---------- Document text ----------

Also it could be usefull in creating a wrapped & suid exec that would be
completely self-contained...

-js

----- Original Message -----
From: "Stig S. Bakken" <[EMAIL PROTECTED]>
To: "Preston L. Bannister" <[EMAIL PROTECTED]>
Cc: "Stig S. Bakken" <[EMAIL PROTECTED]>; <[EMAIL PROTECTED]>
Sent: Monday, May 20, 2002 4:38 PM
Subject: RE: [PHP-DEV] Tip of the day: embedding php code in scripts


> On Mon, 2002-05-20 at 19:21, Preston L. Bannister wrote:
> > From: Stig S. Bakken [mailto:[EMAIL PROTECTED]]
> > > Did anyone come up with this one before or do I have a "first post"?
:-)
> > >
> > > #!/bin/sh
> > > exec php -d output_buffering=1 $0 $@
> > > <?php
> > > ob_end_clean();
> > > print "Hello World!\n";
> > > ?>
> >
> > Or the shorter (and faster) version:
> >
> > #!/usr/local/bin/php -d output_buffering=1
> > <?php
> > ob_end_clean();
> > print "Hello World!\n";
> > ?>
> >
> > Or perhaps you had something else in mind?

----------

Work to complete.
a – In the PHP mailing list email, on what day and at what time was the quoted original message sent?
b – How would you render the sentence "Or perhaps you had something else in mind?" from the PHP mailing list email in Spanish?
c – Resume the PHP mailing list email after its final line.

---------- Given entries ----------

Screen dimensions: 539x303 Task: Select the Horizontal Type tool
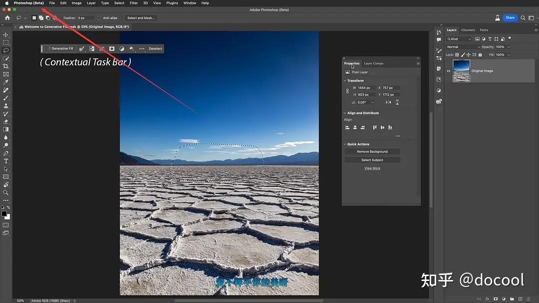(6, 161)
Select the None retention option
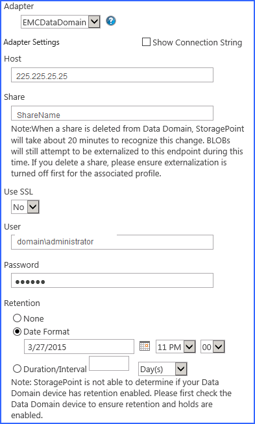 (x=17, y=318)
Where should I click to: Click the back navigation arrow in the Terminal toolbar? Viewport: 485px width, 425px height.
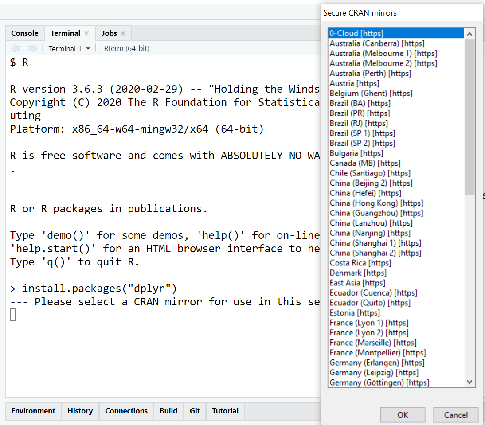pos(16,49)
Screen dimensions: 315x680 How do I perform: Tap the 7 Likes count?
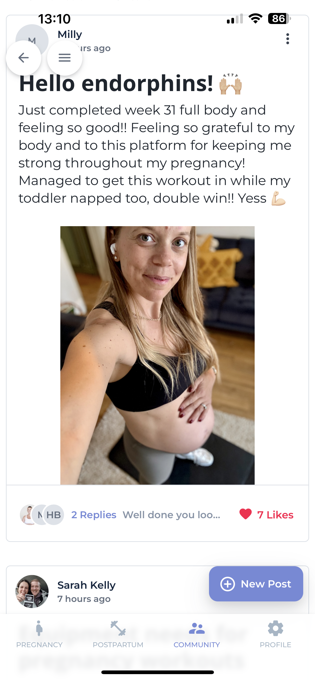coord(275,515)
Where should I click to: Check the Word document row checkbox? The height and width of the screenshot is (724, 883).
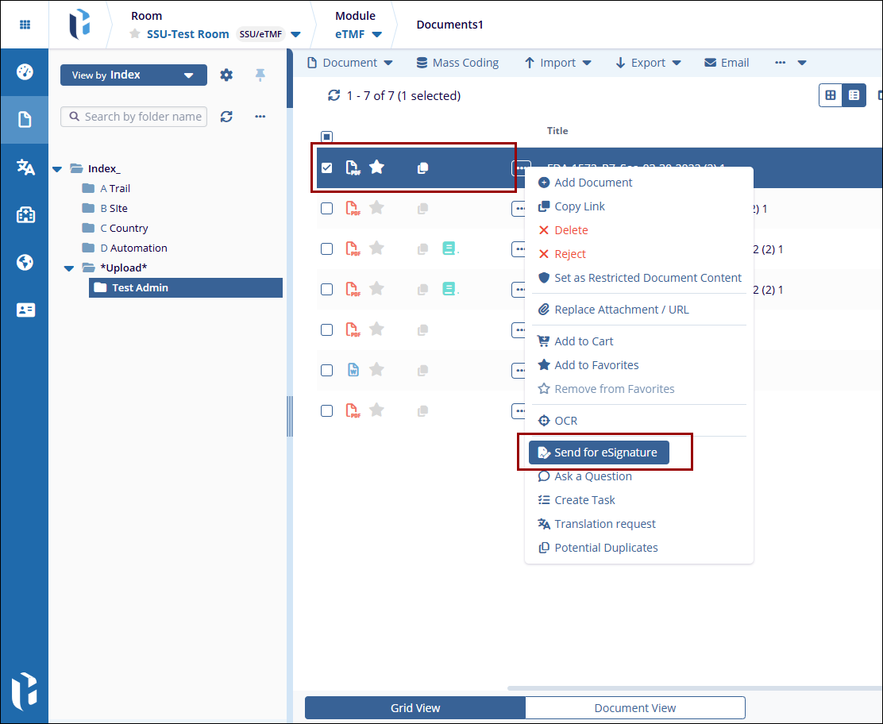point(326,370)
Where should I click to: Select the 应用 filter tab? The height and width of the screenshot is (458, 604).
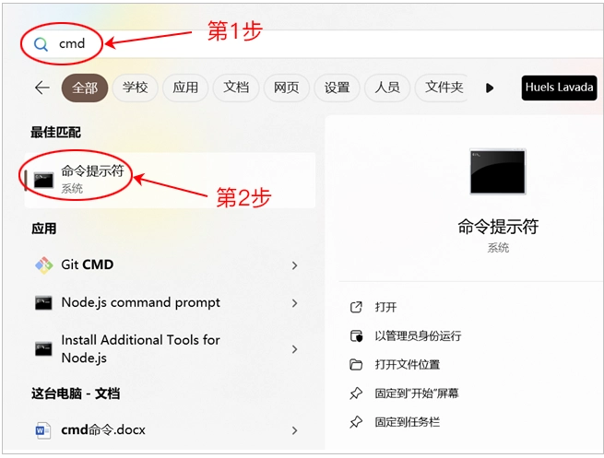[185, 88]
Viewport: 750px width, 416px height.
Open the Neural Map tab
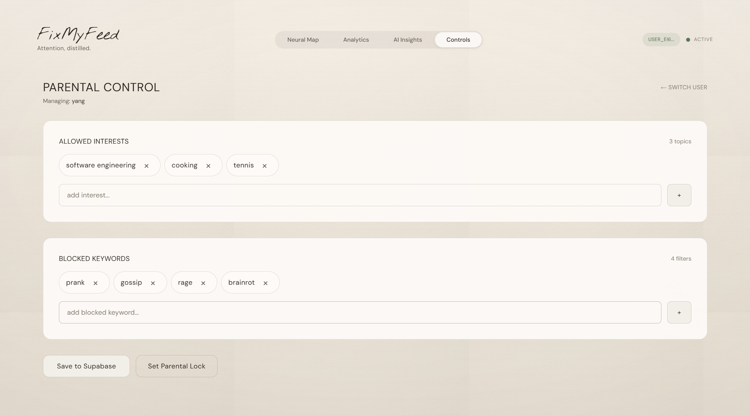pyautogui.click(x=303, y=40)
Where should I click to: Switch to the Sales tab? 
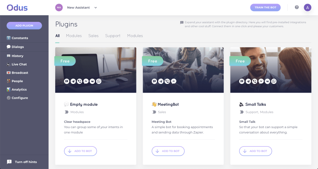pyautogui.click(x=93, y=36)
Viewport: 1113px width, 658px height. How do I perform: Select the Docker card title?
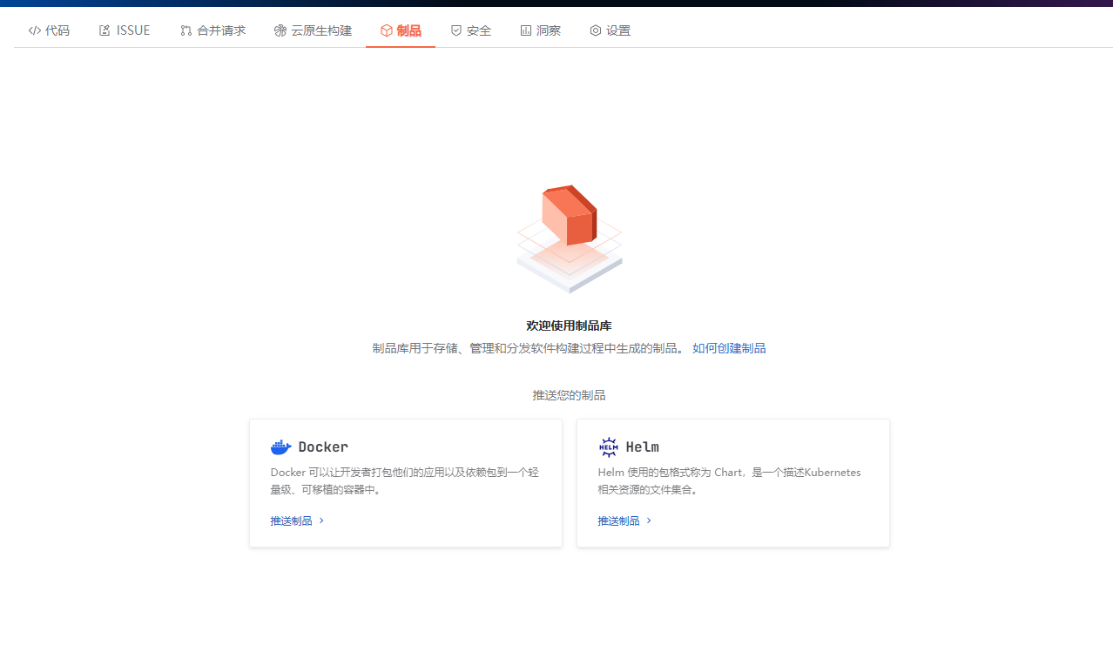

----------

Answers for the exercise.
a – Monday, May 20, 2002, at 4:38 PM.

b – ¿O tal vez tenías otra cosa en mente?

c –
>
> Uhm, well, you could just drop the output buffering in this case.  I had
> the specific "embed in sh script" case in mind.
>
> > I believe most (all?) modern Unix implementations do #! handling
> > in the kernel's exec() function, so you avoid the /bin/sh startup.
>
> Sure.  The point is that you may not know the real path to the PHP
> executable, or you want to run PHP from a file that is processed with sh
> for some other reason.
>
> Another solution could be "#!/usr/bin/env php", all of the systems I've
> tested with had env in /usr/bin, but it's still not as cool :-)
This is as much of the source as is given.